Stored dataset items
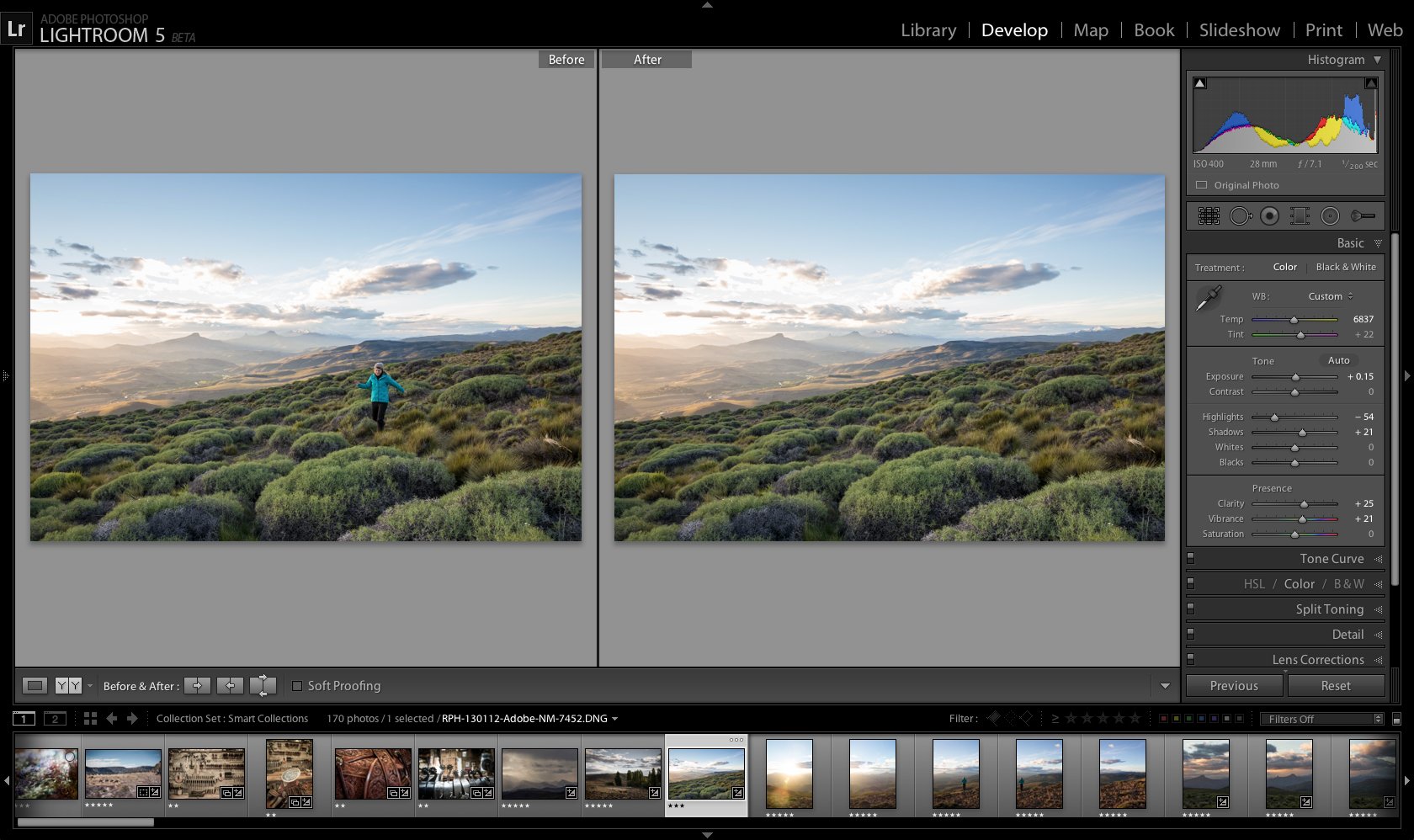Switch to Left/Right before-after view
1414x840 pixels.
tap(67, 685)
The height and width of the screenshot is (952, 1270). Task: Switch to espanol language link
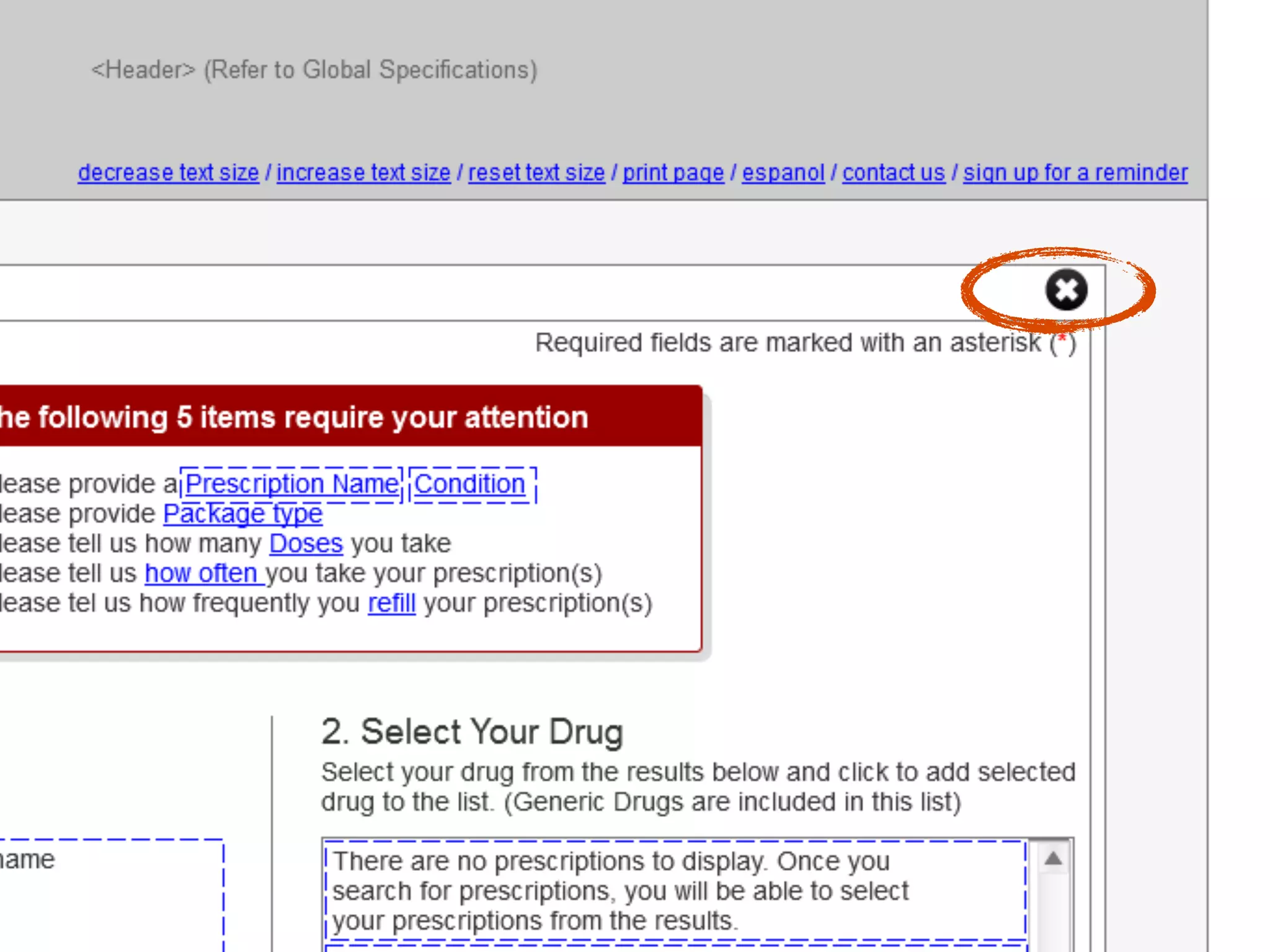[x=783, y=172]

■ **TASK TO COMPLETE**
Beginning with the line that contains "The height and", write out every line through the last one in the records, exactly and without pictures.

■ **WRITTEN REPLY**
The height and width of the screenshot is (952, 1270). Task: Switch to espanol language link
[x=783, y=172]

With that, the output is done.